◆ **WHAT IS NEEDED**
Copy the entries below verbatim, beginning at the line that contains "Moulinée de légumes (111, 524)" and stopping after the line that contains "Atelier-Havirov.cz (33, 781)". Leave the pictures out of your answer.

[Data on locating visible targets]
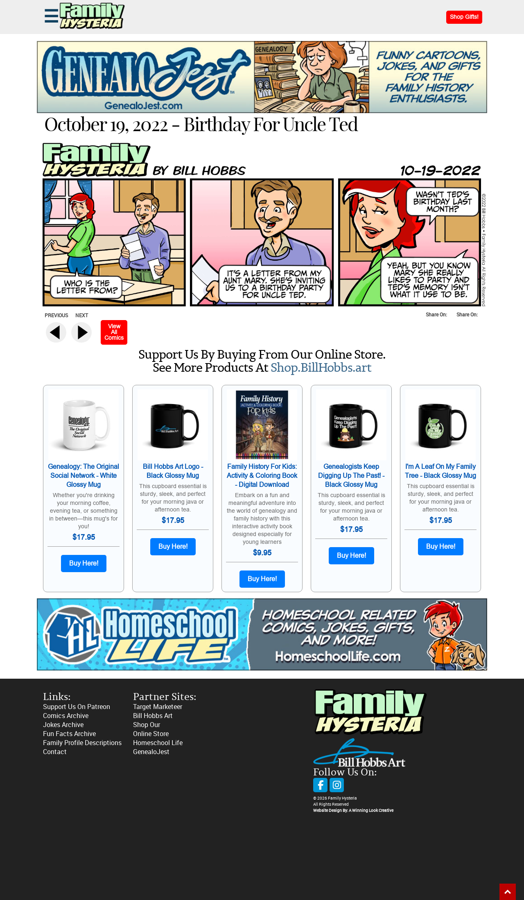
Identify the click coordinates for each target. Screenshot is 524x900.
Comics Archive (65, 716)
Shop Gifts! (464, 17)
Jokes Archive (63, 725)
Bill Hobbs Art (153, 716)
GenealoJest (151, 752)
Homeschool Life (158, 743)
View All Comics (114, 332)
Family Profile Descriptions (82, 743)
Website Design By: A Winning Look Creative (353, 810)
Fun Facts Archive (69, 734)
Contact (55, 752)
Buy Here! (83, 563)
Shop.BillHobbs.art (321, 368)
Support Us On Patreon (76, 707)
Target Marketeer (157, 707)
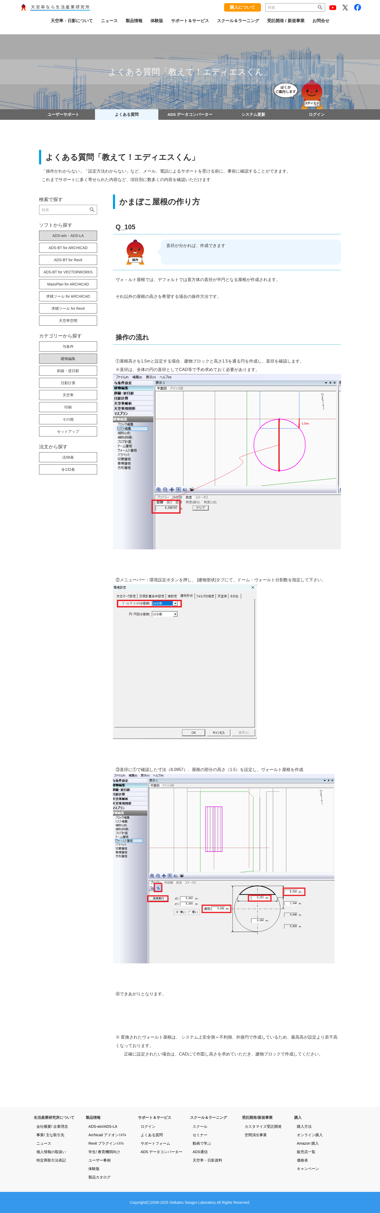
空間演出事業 (256, 1135)
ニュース (43, 1143)
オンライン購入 (310, 1135)
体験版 (93, 1169)
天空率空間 (68, 320)
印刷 (68, 407)
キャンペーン (308, 1169)
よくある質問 (127, 114)
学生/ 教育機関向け (104, 1152)
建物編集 (68, 358)
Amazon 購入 (308, 1143)
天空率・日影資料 (207, 1160)
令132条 (68, 469)
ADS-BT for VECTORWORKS (68, 272)
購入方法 (304, 1126)
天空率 (68, 395)
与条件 (68, 346)
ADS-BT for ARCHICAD (68, 248)
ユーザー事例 (99, 1160)
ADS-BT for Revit (68, 260)
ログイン (317, 114)
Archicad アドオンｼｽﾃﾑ (107, 1135)
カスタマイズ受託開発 (263, 1126)
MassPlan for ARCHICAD (68, 284)
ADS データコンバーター (190, 114)
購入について (242, 7)
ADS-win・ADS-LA (68, 236)
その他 (68, 419)
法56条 (68, 457)
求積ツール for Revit (68, 308)
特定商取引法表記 (51, 1160)
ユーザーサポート (63, 114)
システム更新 (253, 114)
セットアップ (68, 431)
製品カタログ (99, 1177)
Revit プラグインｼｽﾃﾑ (106, 1143)
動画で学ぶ (202, 1143)
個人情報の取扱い (51, 1152)
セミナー (200, 1135)
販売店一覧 (306, 1152)
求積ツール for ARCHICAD (68, 296)
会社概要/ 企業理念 (52, 1126)
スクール (200, 1126)
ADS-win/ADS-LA (102, 1126)
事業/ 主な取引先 (50, 1135)
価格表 (302, 1160)
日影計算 (68, 383)
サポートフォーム (155, 1143)
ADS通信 (200, 1152)
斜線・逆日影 (68, 371)
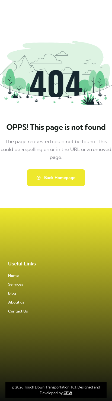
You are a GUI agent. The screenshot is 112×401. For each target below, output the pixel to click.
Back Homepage (56, 177)
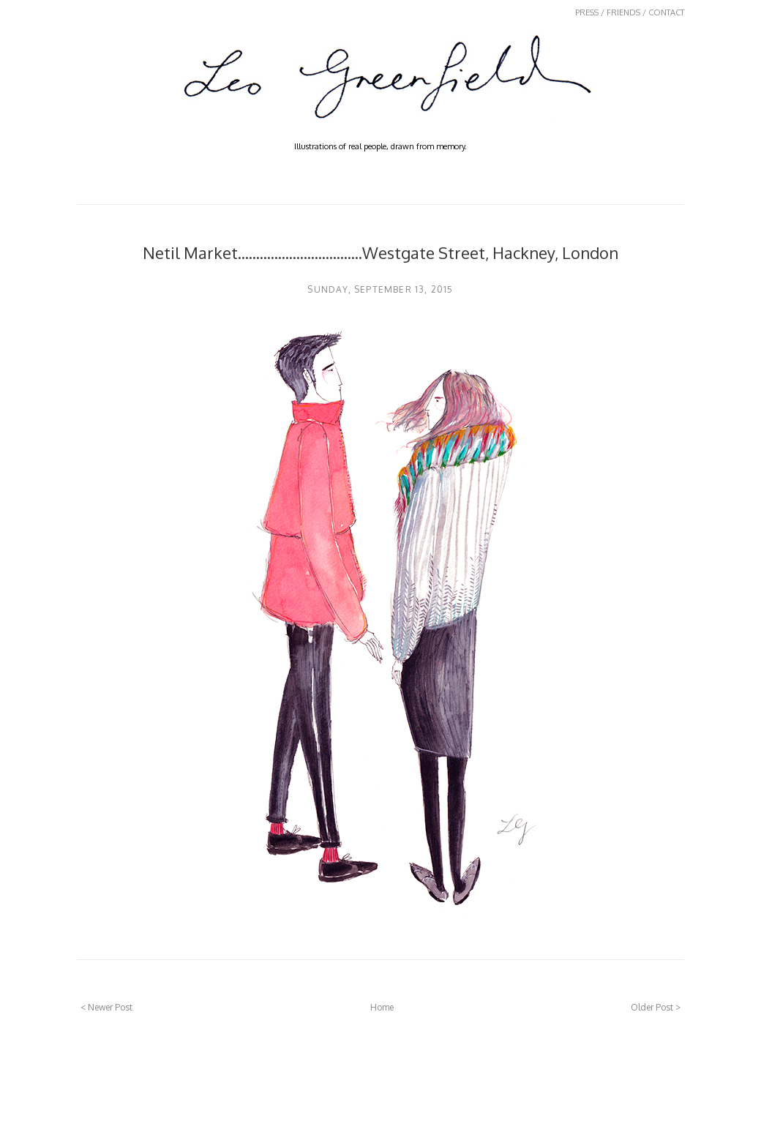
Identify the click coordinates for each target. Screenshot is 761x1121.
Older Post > (656, 1007)
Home (382, 1007)
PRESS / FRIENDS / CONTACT (629, 12)
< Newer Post (106, 1007)
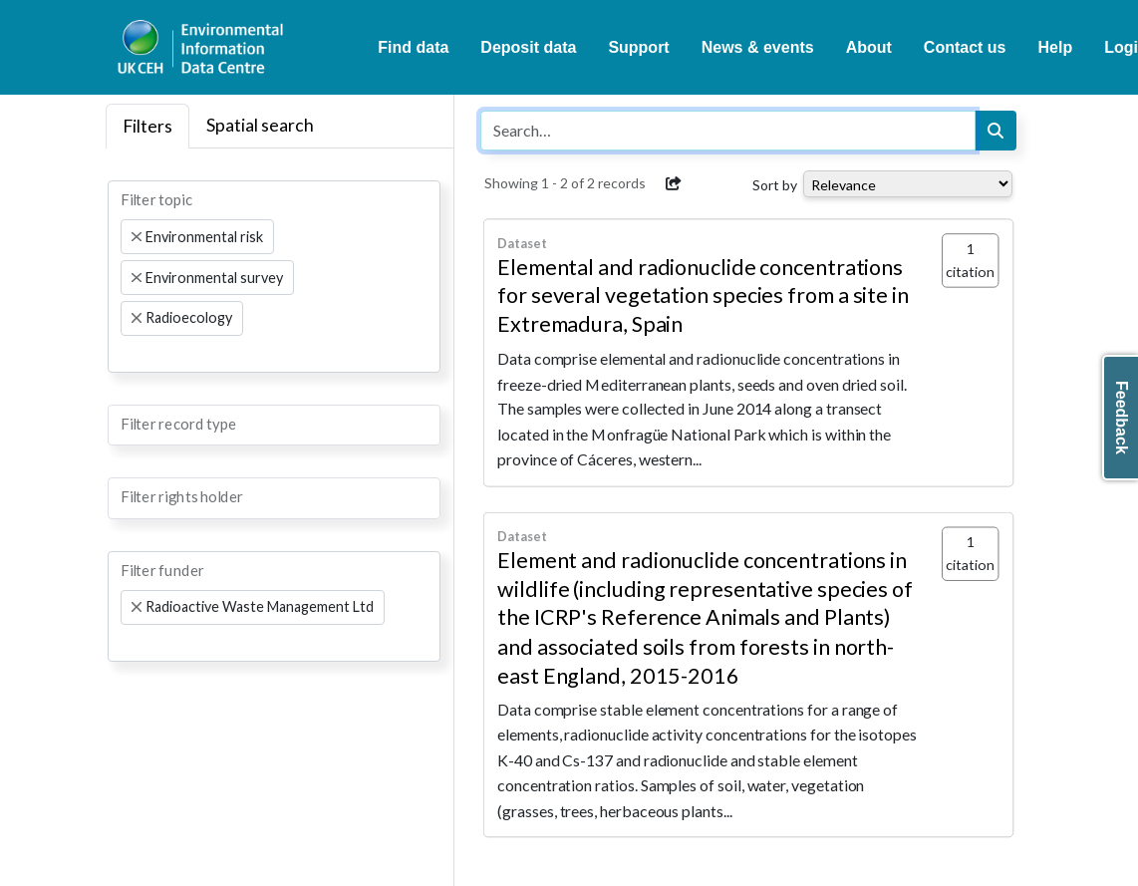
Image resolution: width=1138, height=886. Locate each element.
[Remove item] (137, 237)
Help (1055, 47)
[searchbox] (127, 354)
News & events (758, 47)
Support (638, 47)
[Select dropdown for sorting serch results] (907, 183)
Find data (413, 47)
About (869, 47)
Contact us (965, 47)
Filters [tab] (147, 126)
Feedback (1121, 417)
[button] (674, 183)
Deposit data (528, 47)
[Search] (995, 130)
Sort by (774, 184)
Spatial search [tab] (260, 125)
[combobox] (274, 276)
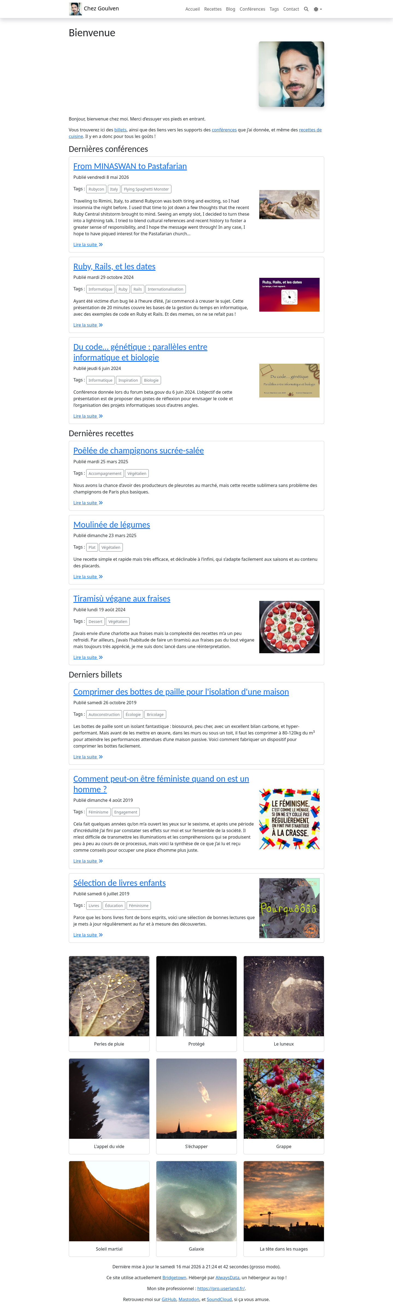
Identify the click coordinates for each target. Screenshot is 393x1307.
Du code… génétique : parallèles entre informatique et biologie (140, 352)
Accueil (192, 9)
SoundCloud (219, 1299)
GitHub (169, 1299)
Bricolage (155, 714)
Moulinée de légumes (111, 524)
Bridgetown (174, 1278)
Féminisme (98, 812)
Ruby (122, 289)
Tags (274, 9)
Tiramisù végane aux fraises (121, 598)
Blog (230, 9)
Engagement (125, 812)
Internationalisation (165, 289)
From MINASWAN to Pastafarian (130, 166)
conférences (224, 130)
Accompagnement (105, 473)
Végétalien (136, 473)
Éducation (114, 905)
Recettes (213, 9)
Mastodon (188, 1299)
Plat (92, 547)
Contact (291, 9)
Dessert (95, 621)
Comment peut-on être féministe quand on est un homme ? (161, 783)
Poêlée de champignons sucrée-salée (138, 450)
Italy (114, 189)
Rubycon (96, 189)
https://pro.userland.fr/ (221, 1288)
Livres (94, 905)
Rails (137, 289)
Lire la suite (88, 245)
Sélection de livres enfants (119, 883)
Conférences (252, 9)
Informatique (100, 289)
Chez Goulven (94, 9)
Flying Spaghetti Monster (146, 189)
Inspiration (128, 380)
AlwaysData (227, 1278)
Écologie (133, 714)
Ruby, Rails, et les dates (114, 266)
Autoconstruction (104, 714)
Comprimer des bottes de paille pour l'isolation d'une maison (181, 691)
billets (120, 130)
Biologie (151, 380)
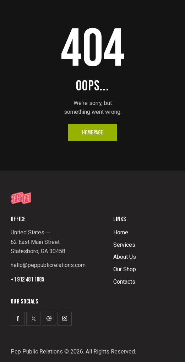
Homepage (92, 132)
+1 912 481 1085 (27, 280)
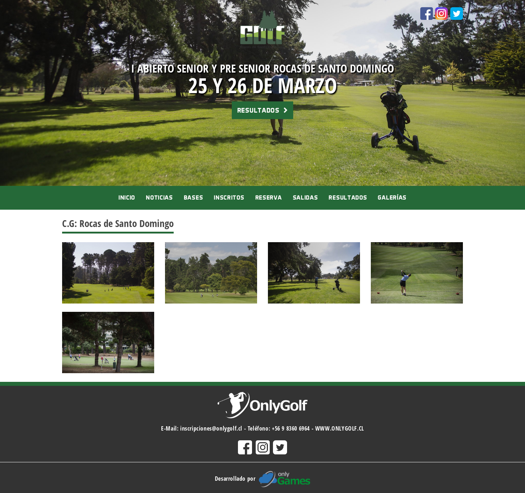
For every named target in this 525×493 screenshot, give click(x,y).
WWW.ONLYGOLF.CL (339, 428)
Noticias (159, 197)
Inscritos (229, 197)
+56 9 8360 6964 (291, 428)
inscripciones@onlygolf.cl (211, 428)
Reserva (268, 197)
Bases (193, 197)
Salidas (305, 197)
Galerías (392, 197)
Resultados (348, 197)
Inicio (126, 197)
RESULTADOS (262, 110)
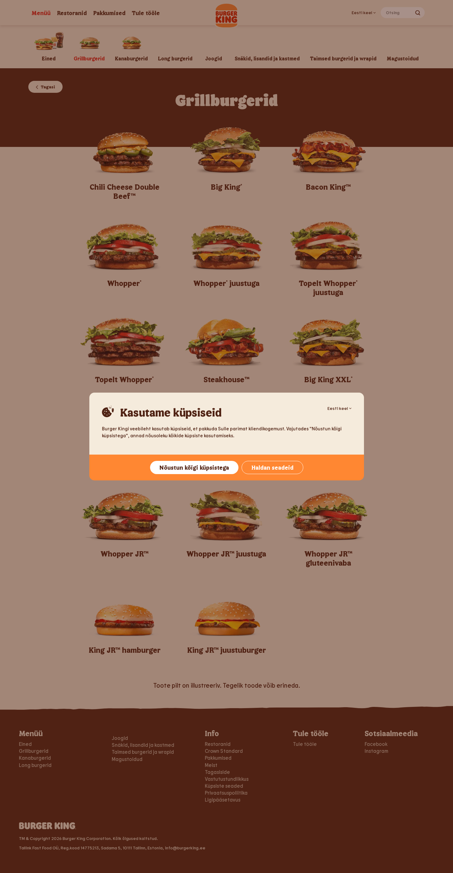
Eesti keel (339, 408)
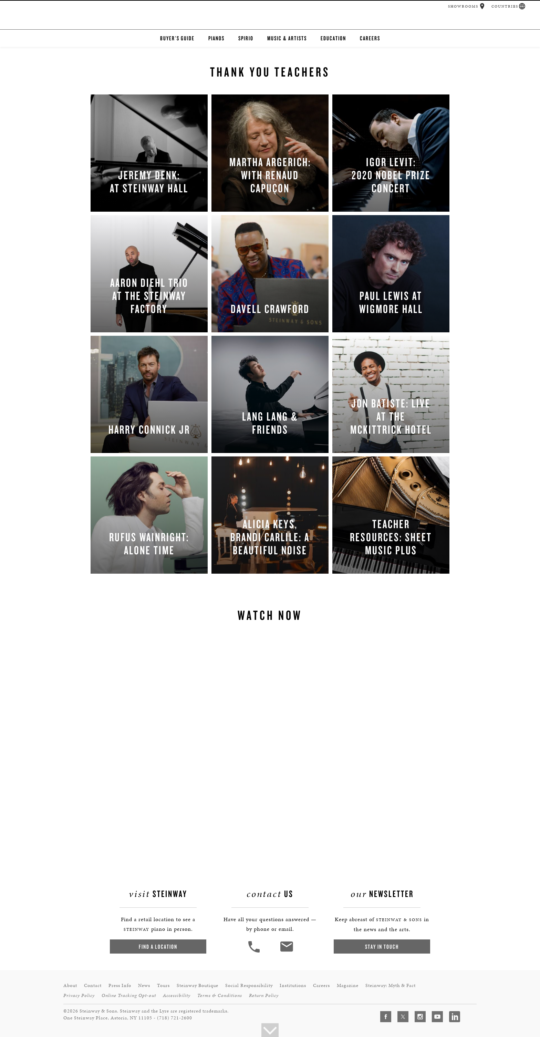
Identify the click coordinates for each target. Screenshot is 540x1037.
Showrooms (463, 6)
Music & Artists (287, 38)
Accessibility (176, 995)
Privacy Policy (79, 995)
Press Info (119, 985)
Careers (370, 38)
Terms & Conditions (219, 995)
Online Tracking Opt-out (129, 995)
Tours (163, 985)
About (70, 985)
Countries (504, 6)
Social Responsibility (249, 985)
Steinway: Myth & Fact (390, 985)
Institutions (293, 985)
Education (333, 38)
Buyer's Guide (177, 38)
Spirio (245, 38)
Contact (93, 985)
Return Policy (264, 995)
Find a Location (158, 946)
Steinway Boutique (197, 985)
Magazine (348, 985)
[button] (482, 6)
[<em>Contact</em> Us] (286, 952)
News (144, 985)
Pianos (216, 38)
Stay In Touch (382, 946)
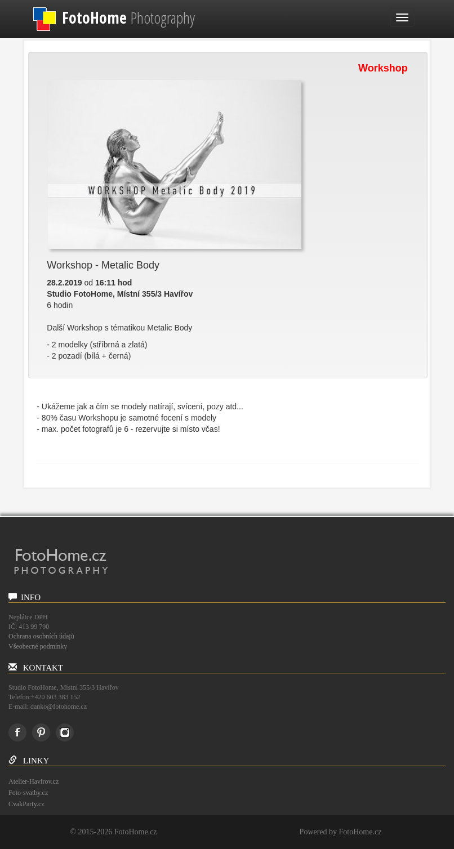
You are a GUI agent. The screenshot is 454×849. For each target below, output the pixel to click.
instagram (65, 732)
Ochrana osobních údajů (41, 636)
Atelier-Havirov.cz (33, 781)
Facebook (17, 732)
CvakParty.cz (26, 804)
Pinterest (41, 732)
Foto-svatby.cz (28, 793)
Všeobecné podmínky (37, 646)
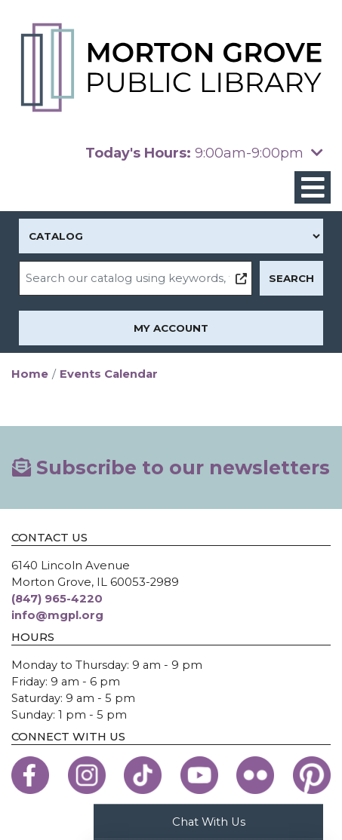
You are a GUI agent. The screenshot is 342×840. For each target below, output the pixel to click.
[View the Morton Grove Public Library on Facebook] (30, 775)
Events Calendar (109, 374)
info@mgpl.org (57, 615)
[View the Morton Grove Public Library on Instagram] (87, 775)
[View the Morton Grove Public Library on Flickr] (255, 775)
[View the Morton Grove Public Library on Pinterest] (312, 775)
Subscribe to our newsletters (171, 467)
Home (29, 374)
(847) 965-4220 (57, 598)
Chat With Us (208, 821)
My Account (171, 328)
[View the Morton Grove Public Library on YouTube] (199, 775)
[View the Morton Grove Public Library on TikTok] (143, 775)
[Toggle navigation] (312, 187)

◆ **RESPONSE TO THIS TASK**
Moulinée de légumes (111, 524)
Bridgetown (174, 1278)
Féminisme (98, 812)
Ruby (122, 289)
Tags (274, 9)
Tiramisù végane aux fraises (121, 598)
Blog (230, 9)
Engagement (125, 812)
Internationalisation (165, 289)
From MINASWAN to Pastafarian (130, 166)
conférences (224, 130)
Accompagnement (105, 473)
Végétalien (136, 473)
Éducation (114, 905)
Recettes (213, 9)
Mastodon (188, 1299)
Plat (92, 547)
Contact (291, 9)
Dessert (95, 621)
Comment peut-on être féministe quand on est un homme ? (161, 783)
Poêlée de champignons sucrée-salée (138, 450)
Italy (114, 189)
Rubycon (96, 189)
https://pro.userland.fr/ (221, 1288)
Livres (94, 905)
Rails (137, 289)
Lire la suite (88, 245)
Sélection de livres enfants (119, 883)
Conférences (252, 9)
Informatique (100, 289)
Chez Goulven (94, 9)
Flying Spaghetti Monster (146, 189)
Inspiration (128, 380)
AlwaysData (227, 1278)
Écologie (133, 714)
Ruby, Rails, et les dates (114, 266)
Autoconstruction (104, 714)
Comprimer des bottes de paille pour l'isolation d'une maison (181, 691)
billets (120, 130)
Biologie (151, 380)
Homepage (92, 132)
+1 912 481 1085 (27, 280)
For every named target in this 525×493 screenshot, give click(x,y).
WWW.ONLYGOLF.CL (339, 428)
Noticias (159, 197)
Inscritos (229, 197)
+56 9 8360 6964 (291, 428)
inscripciones@onlygolf.cl (211, 428)
Reserva (268, 197)
Bases (193, 197)
Salidas (305, 197)
Galerías (392, 197)
Resultados (348, 197)
Inicio (126, 197)
RESULTADOS (262, 110)
Eesti keel (339, 408)
Identify the click coordinates for each target. Screenshot is 540x1037.
Showrooms (463, 6)
Music & Artists (287, 38)
Accessibility (176, 995)
Privacy Policy (79, 995)
Press Info (119, 985)
Careers (370, 38)
Terms & Conditions (219, 995)
Online Tracking Opt-out (129, 995)
Tours (163, 985)
About (70, 985)
Countries (504, 6)
Social Responsibility (249, 985)
Steinway: Myth & Fact (390, 985)
Institutions (293, 985)
Education (333, 38)
Buyer's Guide (177, 38)
Spirio (245, 38)
Contact (93, 985)
Return Policy (264, 995)
Find a Location (158, 946)
Steinway Boutique (197, 985)
Magazine (348, 985)
[button] (482, 6)
[<em>Contact</em> Us] (286, 952)
News (144, 985)
Pianos (216, 38)
Stay In Touch (382, 946)
You are a GUI agent. The screenshot is 454×849. For each target below, output the pixel to click.
instagram (65, 732)
Ochrana osobních údajů (41, 636)
Atelier-Havirov.cz (33, 781)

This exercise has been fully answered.